Sunday Work

I’ve been offered a job as a forensics coach, which is a great opportunity to help college students hone their skills in speech and debate. However, as a coach, I obviously am required to attend tournaments, which usually take place all day Saturday and Sunday. (To be fair, they don’t happen every weekend.)

I know I can still make it to Mass, but even so, I’d still be working all day on Sunday. It’s also worth mentioning that, as a coach, I’d be working as a judge during tournaments as well for other debate rounds and speech events.

It’s a great job, really. I’m just not sure whether it’d be a sin to commit myself in such a way.

There were times when I worked Sundays due to being in the railroad industry. As long as you can get to mass, I don’t think it is sin.

I advise that you talk to your priest about this.

CCC 901…For all their works, prayers, and apostolic undertakings, family and married life, daily work, relaxation of mind and body, if they are accomplished in the Spirit - indeed even the hardships of life if patiently born - all these become spiritual sacrifices acceptable to God through Jesus Christ.

You sanctify your work through prayer to fulfill the fourth precept of the Church.

Speech and debate, and other academic and artistic pursuits, are not forbidden on Sunday.

vatican.va/archive/ccc_css/archive/catechism/p3s2c1a3.htm

*'A day of grace and rest from work

2184 Just as God "rested on the seventh day from all his work which he had done,"121 human life has a rhythm of work and rest.

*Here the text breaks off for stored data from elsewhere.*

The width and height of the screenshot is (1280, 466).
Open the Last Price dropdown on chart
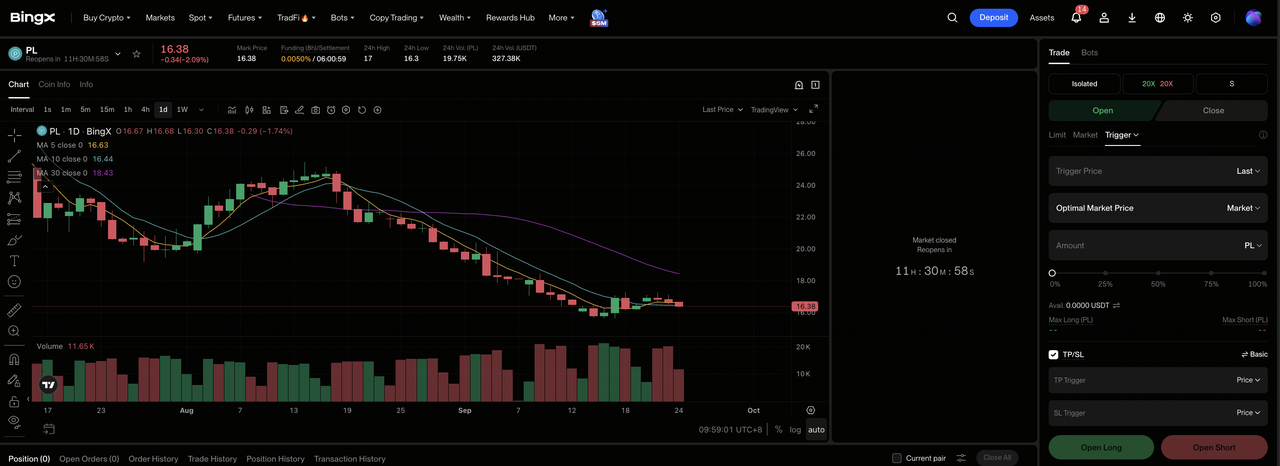coord(722,109)
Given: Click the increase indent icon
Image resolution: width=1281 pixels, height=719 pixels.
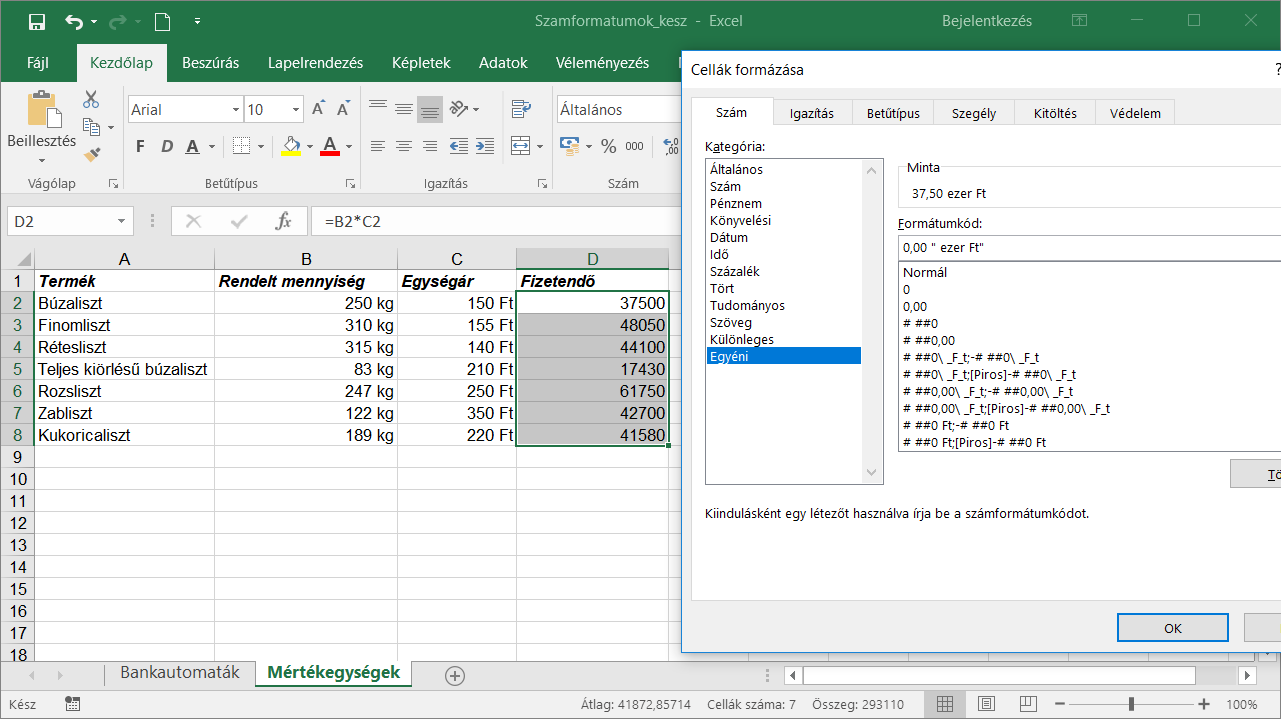Looking at the screenshot, I should click(x=485, y=146).
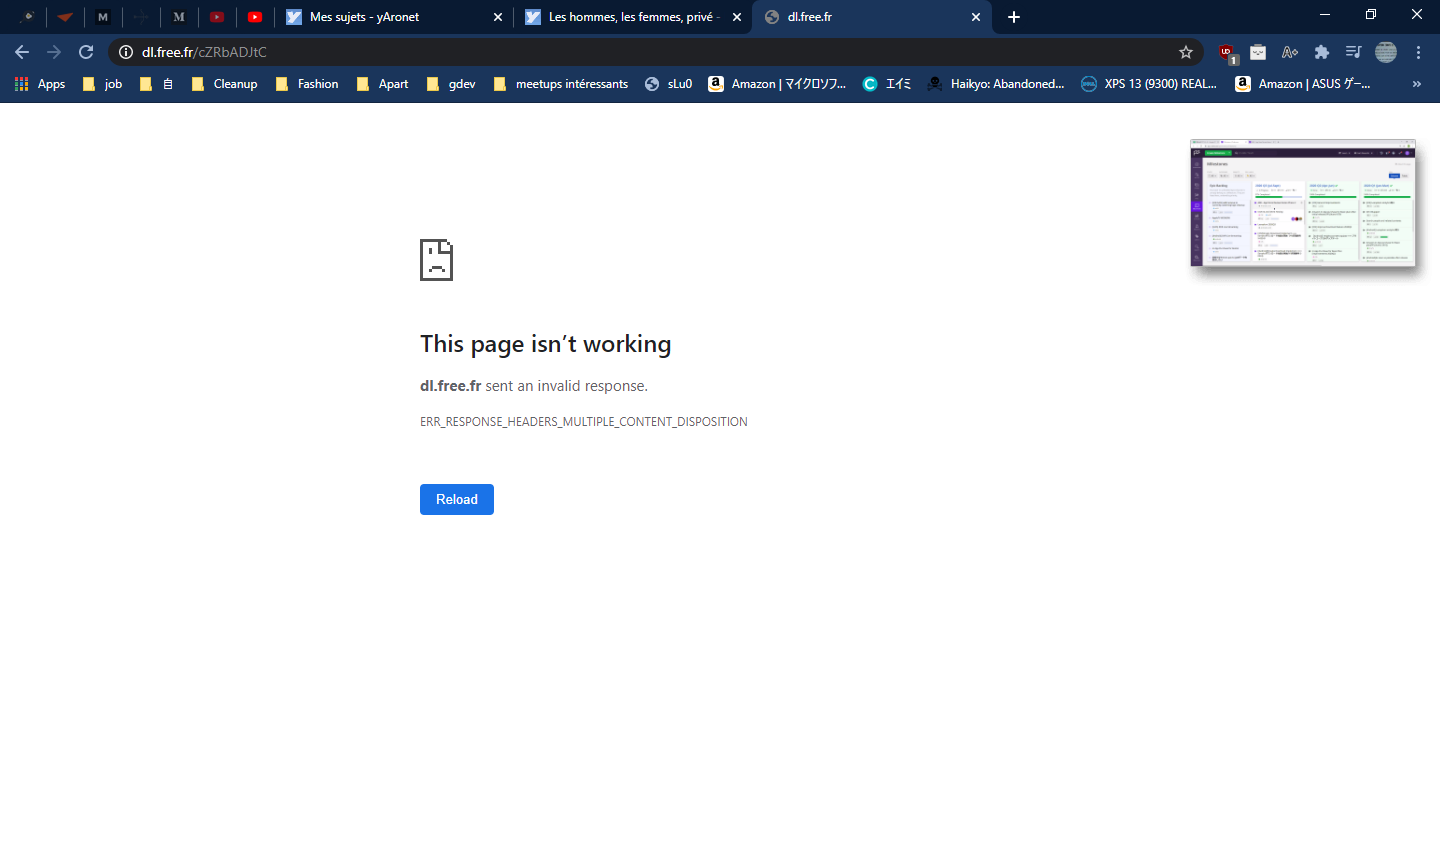Open the Cleanup bookmarks folder

225,84
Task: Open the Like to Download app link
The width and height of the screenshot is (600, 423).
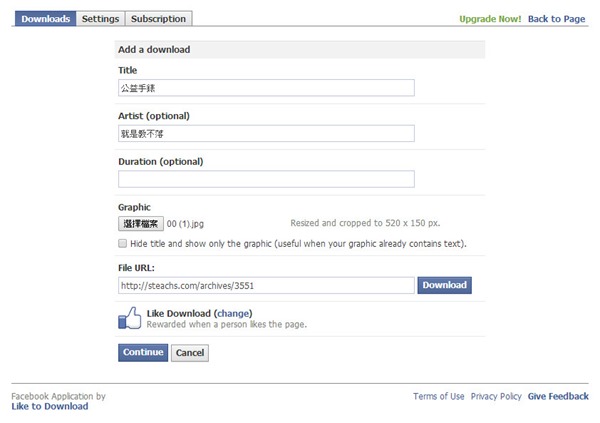Action: click(50, 406)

The institution of the Lord’s Day helps everyone enjoy adequate rest and leisure to cultivate their familial, cultural, social, and religious lives.122

2185 On Sundays and other holy days of obligation, the faithful are to refrain from engaging in work or activities that hinder the worship owed to God, the joy proper to the Lord’s Day, the performance of the works of mercy, and the appropriate relaxation of mind and body.123 Family needs or important social service can legitimately excuse from the obligation of Sunday rest. The faithful should see to it that legitimate excuses do not lead to habits prejudicial to religion, family life, and health.

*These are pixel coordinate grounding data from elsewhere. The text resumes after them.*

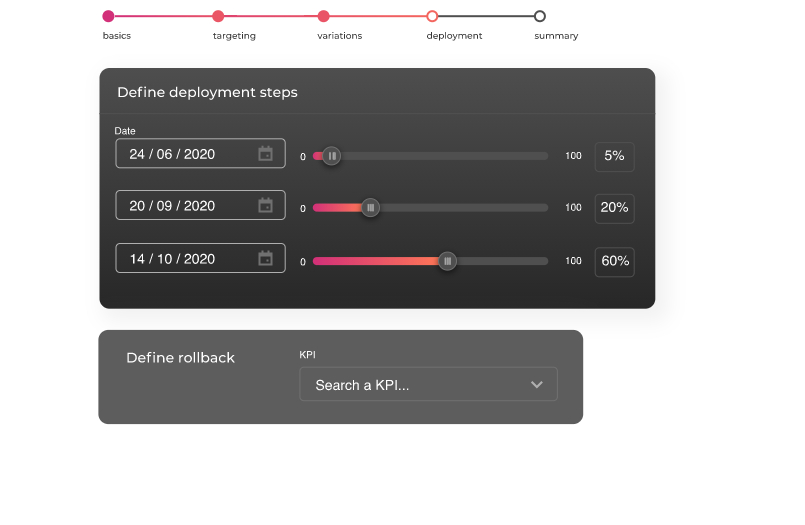The image size is (805, 525).
Task: Click the targeting step circle
Action: 218,16
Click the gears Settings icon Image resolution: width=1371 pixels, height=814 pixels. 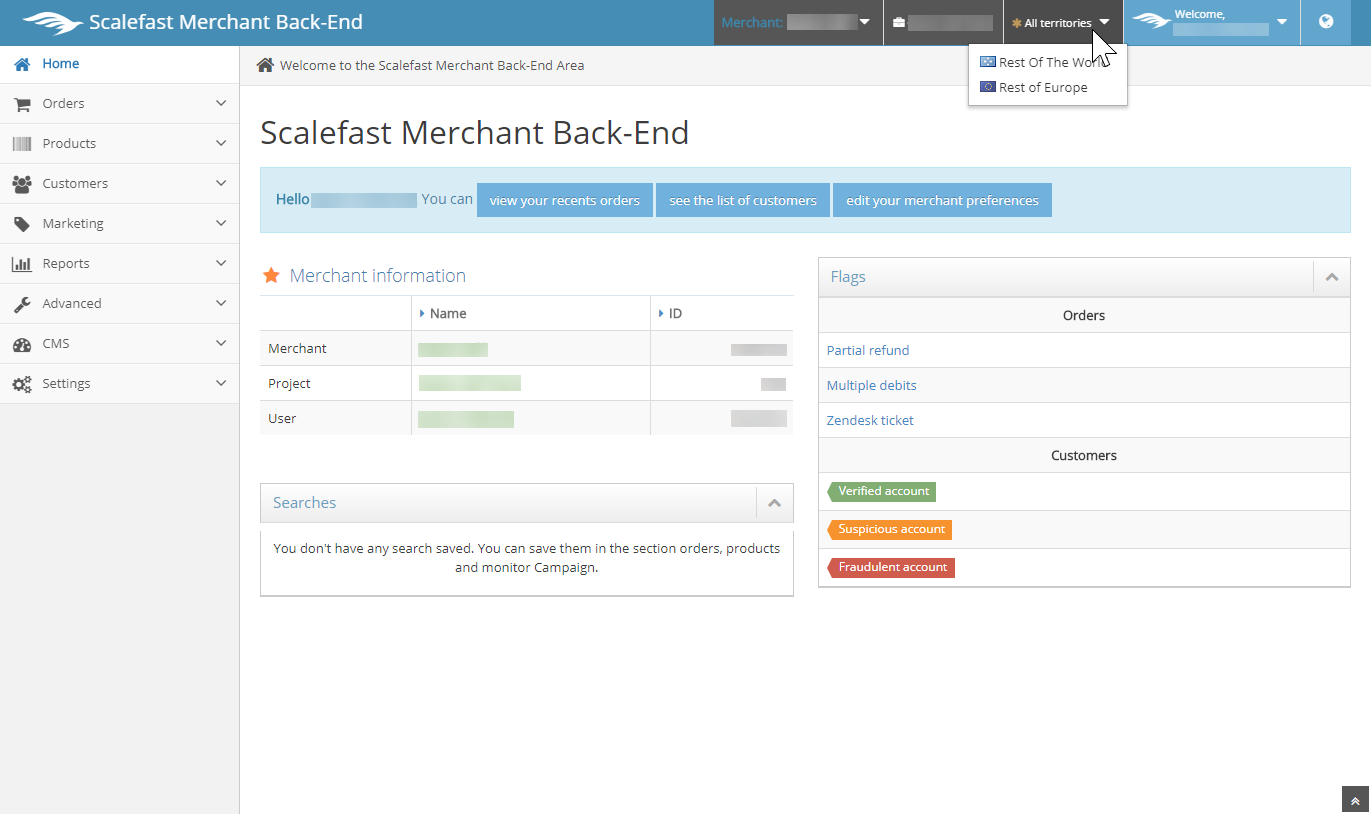(22, 384)
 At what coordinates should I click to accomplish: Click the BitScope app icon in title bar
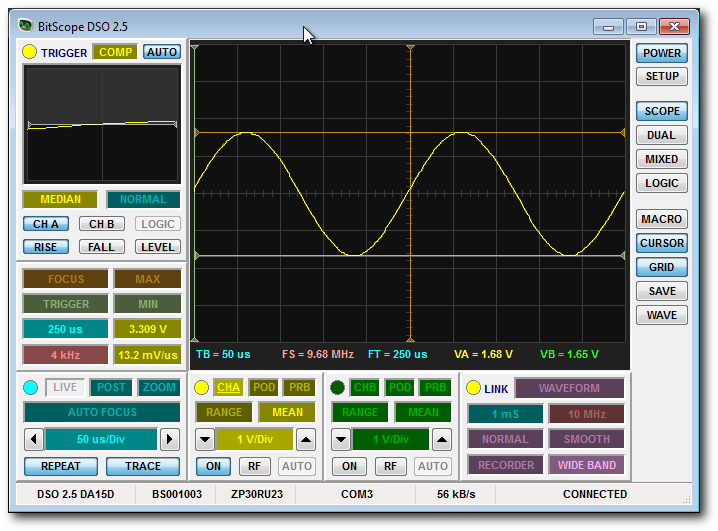point(24,27)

The charity of truth seeks holy leisure- the necessity of charity accepts just work.124
2186 Those Christians who have leisure should be mindful of their brethren who have the same needs and the same rights, yet cannot rest from work because of poverty and misery. Sunday is traditionally consecrated by Christian piety to good works and humble service of the sick, the infirm, and the elderly. Christians will also sanctify Sunday by devoting time and care to their families and relatives, often difficult to do on other days of the week. Sunday is a time for reflection, silence, cultivation of the mind, and meditation which furthers the growth of the Christian interior life.

2187 Sanctifying Sundays and holy days requires a common effort. Every Christian should avoid making unnecessary demands on others that would hinder them from observing the Lord’s Day. Traditional activities (sport, restaurants, etc.), and social necessities (public services, etc.), require some people to work on Sundays, but everyone should still take care to set aside sufficient time for leisure. With temperance and charity the faithful will see to it that they avoid the excesses and violence sometimes associated with popular leisure activities. In spite of economic constraints, public authorities should ensure citizens a time intended for rest and divine worship. Employers have a similar obligation toward their employees.

2188 In respecting religious liberty and the common good of all, Christians should seek recognition of Sundays and the Church’s holy days as legal holidays. They have to give everyone a public example of prayer, respect, and joy and defend their traditions as a precious contribution to the spiritual life of society. If a country’s legislation or other reasons require work on Sunday, the day should nevertheless be lived as the day of our deliverance which lets us share in this “festal gathering,” this "assembly of the firstborn who are enrolled in heaven."125’*

This is for you to pray and think about, and as another poster said, you could possibly ask a holy priest, for their advice.